そのように考えると、おそらく債務上限引き上げ法案は可決され、デフォルトを引き起こすことはないのではないかと思う。
本当の危機は「労働力不足」
実はいま、主要メディアで報道されている危機が水面下で進行している。それは、労働力不足によるサプライチェーンの寸断という状況だ。
いま世界各地で新型コロナウイルスのパンデミックが緩和し、経済活動が徐々に再開されるにしたがい、いままで長期のロックダウンや行動規制などで抑制されてきた国内の消費が急速に回復している。それにもかかわらず、それを充足する供給が追いついていないのだ。
これは、あらゆる産業分野に見られる現象になりつつある。これが背景となり、あらゆるモノの価格が急上昇しているのだ。

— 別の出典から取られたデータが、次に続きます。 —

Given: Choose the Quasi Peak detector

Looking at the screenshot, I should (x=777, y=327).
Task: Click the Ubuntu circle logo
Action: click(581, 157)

その主な原因は、当メルマガの前回の記事にも書いたように、労働力不足によるサプライチェーンの寸断だ。
IT機器のサプライチェーンの一端を担っている東南アジアの国々では、まだロックダウンが続いているところもあり、それが原因で労働力不足が生じている。また新型コロナウイルスの完全なコントロールに成功したとされる中国では、感染者が一人でも発見されると、港湾や工場を完全に閉鎖するので、そのたびに生産と物流が止まってしまう。

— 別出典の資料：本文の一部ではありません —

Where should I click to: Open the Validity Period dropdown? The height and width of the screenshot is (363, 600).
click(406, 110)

しかし、サプライチェーンの寸断とそれによるモノの価格の上昇が、新型コロナウイルスの対策による労働力不足によってもたらされたものであれば、しばらく時間が経つと解決されるはずだ。
もちろん、この冬にかけて第6波のパンデミックがある可能性は否定できないが、このままパンデミックがピークアウトして落ち着くと、労働者不足も解消され、サプライチェーンも元に戻るはずだ。